Her room in Trinity Care AnovoCare Nursing Home in Swords on Monday resembled a florist as it was piled high with flowers. Due to Covid-19 restrictions, her family could only visit her by speaking to her through the car park window. She celebrated with a Baileys.

Eileen Nangle was born Eileen Armstrong in Boyle, Co Roscommon, on January 18th, 1921, the eldest of eight children.

When she did her Leaving Certificate in 1938, she was one of only 86 women to pass the examination that year.

She trained as a nurse in Richmond Hospital.

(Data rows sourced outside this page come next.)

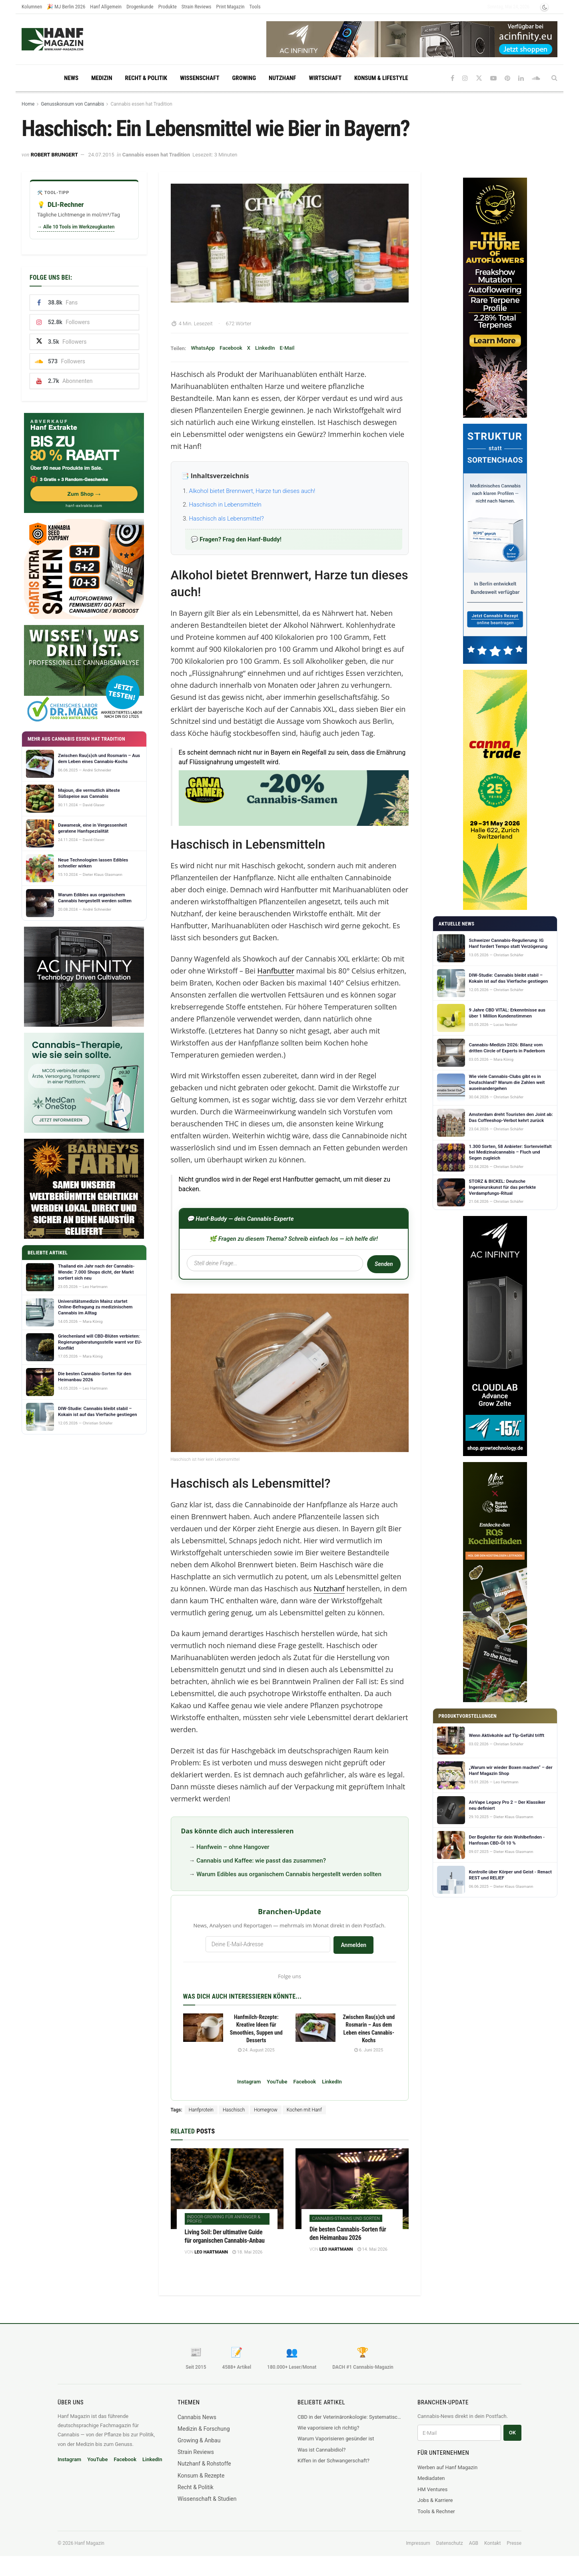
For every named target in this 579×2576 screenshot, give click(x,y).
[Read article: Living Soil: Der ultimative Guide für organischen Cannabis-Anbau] (227, 2188)
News (71, 78)
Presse (514, 2543)
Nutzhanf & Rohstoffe (204, 2463)
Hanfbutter (275, 971)
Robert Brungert (54, 155)
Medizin (101, 78)
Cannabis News (197, 2417)
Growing (244, 78)
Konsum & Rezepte (201, 2475)
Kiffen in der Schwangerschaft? (333, 2461)
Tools (255, 7)
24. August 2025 (256, 2050)
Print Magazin (230, 7)
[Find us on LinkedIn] (521, 78)
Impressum (418, 2543)
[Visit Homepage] (68, 39)
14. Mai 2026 (372, 2249)
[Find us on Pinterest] (507, 78)
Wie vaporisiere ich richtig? (328, 2428)
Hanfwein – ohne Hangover (232, 1847)
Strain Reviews (197, 7)
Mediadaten (431, 2478)
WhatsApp (203, 348)
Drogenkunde (140, 7)
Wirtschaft (325, 78)
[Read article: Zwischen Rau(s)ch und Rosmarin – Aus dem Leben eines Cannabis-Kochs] (315, 2027)
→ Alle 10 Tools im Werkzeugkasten (75, 227)
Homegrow (265, 2110)
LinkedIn (265, 348)
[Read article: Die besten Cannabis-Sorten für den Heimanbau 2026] (352, 2188)
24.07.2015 (101, 155)
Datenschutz (449, 2543)
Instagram (249, 2082)
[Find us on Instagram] (465, 78)
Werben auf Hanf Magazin (447, 2467)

She worked in the first resident autistic unit in St Paul’s Hospital in Dublin.

She met her future husband, Edward Nangle from Drumleague, at a dance in Co Leitrim when she was 18. A few years later, upon his return from completing his nurse training in the United Kingdom , they met again in Dublin. They married in 1952.

‘Hard work’

Mr Nangle died at the age of 97 in 2016. The couple were married for 64 years.

Mrs Nangle put down her longevity to “hard work” and to physical and mental exercise. She kept her mind sharp by playing sudoku and crossword puzzles. She enjoyed pitch and putt.

Turning 100 has been a bittersweet experience for Mrs Nangle, who said she misses her husband terribly, but is proud of her three children, eight grandchildren and eight great-grandchildren.

Mrs Nangle tested positive for Covid-19 in October but recovered thanks to the work of the staff in the nursing home. She did not need hospitalisation.

A celebration with her family will occur at a different date.

Her granddaughter Gill O’Connor described her grandmother as an “ incredibly strong, brave, inspiring, beautiful and witty woman – her accomplishments as a nurse and as a person are too many to mention so we’ll stick to the main point.

“She has inspired all of us, most recently by surviving Covid-19 at 99 years old. Today, we are lucky to have her in good spirits. We know she’ll be missing our grandad on her birthday, as will we, but we know he’ll be celebrating with us somewhere.”